- Desinteresse de investidores privados estrangeiros evidencia falha grave nas licitações
As duas primeiras licitações para concessões de rodovias e os
preparativos para o leilão do campo de Libra, no pré-sal, já permitem
perceber sérias dificuldades no esforço do governo para atrair
investimentos privados para a infraestrutura de transportes e a produção
de petróleo.
O esforço mostra contradições advindas da
indisfarçável ambivalência que vem marcando as convicções,
recém-estreadas, do governo sobre a necessidade de deixar ao setor
privado a responsabilidade pelos investimentos que se fazem necessários
nessas áreas. Embora esteja empenhado em atrair investidores privados, o
governo continua aferrado à extemporânea ideia de que grande parte dos
investimentos requeridos deverá ser financiada pelo Tesouro.
Chama
a atenção o desinteresse de investidores privados estrangeiros. Dos
oito interessados na licitação da BR-050, o único estrangeiro era um
grupo que já vem atuando no País há algum tempo. No caso do leilão de
Libra, das dez empresas estrangeiras que manifestaram interesse em
participar, seis são estatais, três das quais, chinesas.
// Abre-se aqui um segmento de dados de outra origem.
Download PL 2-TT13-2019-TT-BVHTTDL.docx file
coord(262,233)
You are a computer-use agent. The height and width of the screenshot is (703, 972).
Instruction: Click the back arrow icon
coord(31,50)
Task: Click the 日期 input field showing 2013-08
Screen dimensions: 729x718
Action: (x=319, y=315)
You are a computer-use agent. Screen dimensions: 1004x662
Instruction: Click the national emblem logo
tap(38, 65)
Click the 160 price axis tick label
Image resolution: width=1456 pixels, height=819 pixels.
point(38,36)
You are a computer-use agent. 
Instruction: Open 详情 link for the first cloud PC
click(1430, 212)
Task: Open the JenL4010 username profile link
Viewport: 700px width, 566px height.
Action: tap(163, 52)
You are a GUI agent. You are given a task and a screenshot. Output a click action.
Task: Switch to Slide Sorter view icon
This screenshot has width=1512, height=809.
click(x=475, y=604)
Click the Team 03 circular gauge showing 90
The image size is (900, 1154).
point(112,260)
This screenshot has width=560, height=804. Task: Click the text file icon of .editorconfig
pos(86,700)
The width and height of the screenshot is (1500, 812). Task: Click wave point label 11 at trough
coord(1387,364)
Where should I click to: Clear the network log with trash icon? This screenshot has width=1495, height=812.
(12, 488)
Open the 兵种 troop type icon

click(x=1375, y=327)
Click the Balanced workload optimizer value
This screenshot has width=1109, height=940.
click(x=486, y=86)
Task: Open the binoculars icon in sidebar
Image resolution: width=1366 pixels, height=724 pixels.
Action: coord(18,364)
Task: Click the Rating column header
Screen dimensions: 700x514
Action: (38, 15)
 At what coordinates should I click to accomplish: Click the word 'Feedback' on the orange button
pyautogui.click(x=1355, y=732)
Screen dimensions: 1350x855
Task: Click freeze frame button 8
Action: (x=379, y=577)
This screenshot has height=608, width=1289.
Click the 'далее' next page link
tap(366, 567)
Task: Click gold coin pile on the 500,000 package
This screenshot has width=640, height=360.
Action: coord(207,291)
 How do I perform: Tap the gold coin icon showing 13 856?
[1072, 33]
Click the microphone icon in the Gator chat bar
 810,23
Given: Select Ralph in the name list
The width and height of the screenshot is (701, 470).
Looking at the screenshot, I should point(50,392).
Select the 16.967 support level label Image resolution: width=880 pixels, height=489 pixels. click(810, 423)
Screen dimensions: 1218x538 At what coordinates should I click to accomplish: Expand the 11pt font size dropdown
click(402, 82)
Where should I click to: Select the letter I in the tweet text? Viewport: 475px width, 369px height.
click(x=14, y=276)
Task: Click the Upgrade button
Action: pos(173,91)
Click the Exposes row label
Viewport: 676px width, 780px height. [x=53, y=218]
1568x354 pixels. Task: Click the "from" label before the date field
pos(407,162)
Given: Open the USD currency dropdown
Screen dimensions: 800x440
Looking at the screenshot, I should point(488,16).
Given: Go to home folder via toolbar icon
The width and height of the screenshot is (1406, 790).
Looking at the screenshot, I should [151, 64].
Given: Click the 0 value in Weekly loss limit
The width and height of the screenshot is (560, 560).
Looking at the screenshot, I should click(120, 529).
Tanto num caso
como noutro, o desinteresse de investidores privados estrangeiros
evidencia falha grave na concepção das regras que pautam as licitações.
Em
vez de criar condições adequadas para atrair investimento estrangeiro
efetivo para o setor de infraestrutura, o governo insiste em mais do
mesmo: um arranjo em que o próprio Tesouro deverá financiar — a juros
subsidiados, com recursos advindos de emissão de dívida pública e
repassados ao BNDES — 70% do programa de investimento que será exigido
das empresas que ganharem as concessões de rodovias.
Trata-se de
aposta tardia e melancólica na sobrevida do desgastado modelo adotado,
ainda no governo Lula, nas licitações das usinas hidrelétricas do Sul da
Amazônia. Sem poder contar com licitações bem concebidas e um ambiente
de investimento que engendre tarifas módicas de forma natural, o governo
tenta mais uma vez assegurar modicidade tarifária na marra, despejando
sobre as concessões todo o dinheiro público que se fizer necessário. E,
como bem ilustra o fiasco da licitação da BR-262, constata agora que,
mesmo assim, pode não conseguir atrair investidores.
Já no caso do
leilão de Libra, o que se noticia é que a Petrobras não se contentaria
com a participação mínima de 30% que lhe será exigida, sob qualquer
circunstância, por força da esdrúxula legislação que regula a exploração
do pré-sal. E que, nesse caso, tendo em conta a fragilidade financeira
da empresa, o Tesouro lhe garantiria os recursos necessários para fazer
face aos encargos adicionais de investimento que a ampliação de
participação viesse a exigir.
A isso chegamos. Há poucos dias, o
governo, a duras penas, conseguiu evitar, por um voto, que fosse
derrubado o veto da presidente Dilma ao fim da multa de 10% do saldo
FGTS, no caso de demissões sem justa causa. E, para isso, teve de chorar
lágrimas de esguicho sobre o impacto catastrófico que a perda da
receita proveniente da cobrança da multa teria sobre programas de gastos
sociais em curso. Descobre-se agora que, no mesmo orçamento em que os
recursos para gastos sociais são tão escassos, parece haver folga de
sobra para que o Tesouro banque extravagâncias dessa ordem no leilão do
pré-sal.
Continua faltando ao Planalto percepção mais clara da
seriedade da restrição fiscal com que se debate a economia brasileira.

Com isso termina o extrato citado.